#### TASK REQUIREMENTS:
A single number is the answer: the count of lines in these records with "will" in them.

--- PROVIDED RECORDS ---

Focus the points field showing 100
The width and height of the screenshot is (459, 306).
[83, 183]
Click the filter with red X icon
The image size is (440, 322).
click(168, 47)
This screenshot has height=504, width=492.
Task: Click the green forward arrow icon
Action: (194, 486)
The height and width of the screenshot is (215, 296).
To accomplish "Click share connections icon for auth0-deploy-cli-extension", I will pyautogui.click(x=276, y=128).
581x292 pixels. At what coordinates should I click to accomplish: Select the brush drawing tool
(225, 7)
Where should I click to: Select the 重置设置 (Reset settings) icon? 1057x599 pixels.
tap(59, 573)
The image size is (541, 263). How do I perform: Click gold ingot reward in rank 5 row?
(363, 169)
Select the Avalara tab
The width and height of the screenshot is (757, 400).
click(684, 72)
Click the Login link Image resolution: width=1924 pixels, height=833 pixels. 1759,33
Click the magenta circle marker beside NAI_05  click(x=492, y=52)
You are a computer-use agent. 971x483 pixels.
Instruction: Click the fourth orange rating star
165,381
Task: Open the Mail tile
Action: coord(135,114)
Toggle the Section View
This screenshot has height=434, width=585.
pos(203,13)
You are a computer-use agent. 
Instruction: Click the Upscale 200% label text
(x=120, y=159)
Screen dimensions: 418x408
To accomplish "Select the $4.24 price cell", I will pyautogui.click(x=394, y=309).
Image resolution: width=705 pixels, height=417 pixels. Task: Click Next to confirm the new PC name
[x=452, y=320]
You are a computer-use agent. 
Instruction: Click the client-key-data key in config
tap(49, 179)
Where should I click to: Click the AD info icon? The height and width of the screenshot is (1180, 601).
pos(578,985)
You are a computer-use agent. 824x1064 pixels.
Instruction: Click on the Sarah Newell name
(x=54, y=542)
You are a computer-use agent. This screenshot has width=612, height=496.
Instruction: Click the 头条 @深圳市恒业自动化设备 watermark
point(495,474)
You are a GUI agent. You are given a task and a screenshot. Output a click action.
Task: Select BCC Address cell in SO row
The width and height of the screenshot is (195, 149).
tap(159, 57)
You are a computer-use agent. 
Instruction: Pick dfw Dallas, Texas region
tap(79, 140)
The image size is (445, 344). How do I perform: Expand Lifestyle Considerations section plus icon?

---

#### TASK OUTPUT:
2